何事かと様子を伺う中、マルロスは不意に聞こえてきた喧騒に気付き、壁の影から騒ぎの中心らしい方を見遣る。

「何?」

「…………海軍、ですね。何故この町に……?」

「しかもえらい騒ぎ様だぜ……海賊でも現れたか」

ゾロの言葉に、マルロスは嫌な予感を覚える。
海軍が追い掛けている人影を探して、その姿に溜め息をつく。
赤いベストにハーフパンツ、麦わら帽子を被った少年が走り抜け、その後ろを海軍の兵が追い掛ける。
どう見ても、我らが船長ルフィが海軍に追われている。
思わず脱力する中、不意にこちらに気付いたルフィがピタリと足を止め、向きを変えて走ってくる。

「麦わらの一味がいたぞォ!!」

「バカ!!てめェ一人でマいて来い!!」

「ウソップ、チョッパー!!荷物を!!」

マルロスの言葉に、ウソップとチョッパーが慌てて荷物をまとめると、それぞれに抱えて走り出す準備をした時。
海軍本部大佐のスモーカーの煙の腕が、ルフィを捕らえようとしたのを遮るように、炎が壁となりルフィを守る。

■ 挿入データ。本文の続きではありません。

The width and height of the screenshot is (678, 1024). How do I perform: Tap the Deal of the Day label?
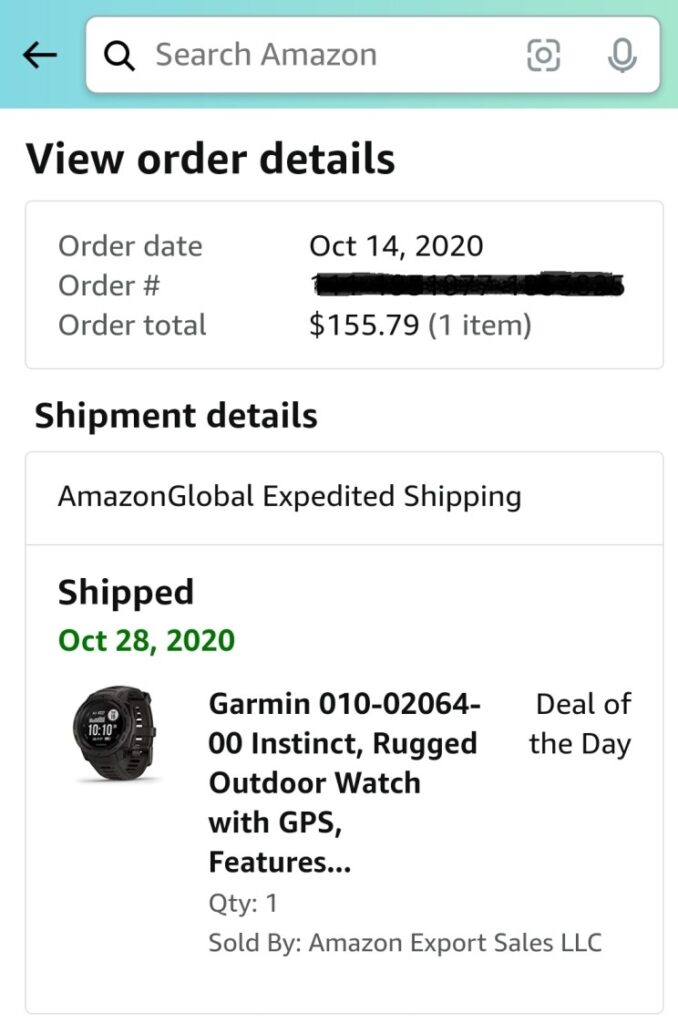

「やめときな。お前は"煙"だろうが、おれは"火"だ。おれとお前の能力じゃ、勝負はつかねェよ」

「誰なの……!?あれ」

「……………エース……!?」

「変わらねェな、ルフィ」

ニッ、と笑って肩越しに振り向いたそばかす顔の青年は、すぐにスモーカーに向き直る。
そして、このままでは話も出来ないからと言って、スモーカーの相手を引き受けるから先に逃げろと言うその背中に、ルフィはひとつ頷く。

「行くぞっ!!」

そばかす顔の青年が誰なのか、クルー達にはそれすらも判らないと言うのに、ルフィは荷物を抱えて走り出す。
それを追い掛けるように、それぞれに荷物を担いで走り出す。
ちらり、と走り出す間際に後ろを振り返ったマルロスは、その背中にふと既視感を覚える。
それは時折、ルフィやゾロ、サンジの背中に感じる何かによく似ている、マルロスを惹き付けるもの。
それが何なのかは、マルロスにも判らなかった。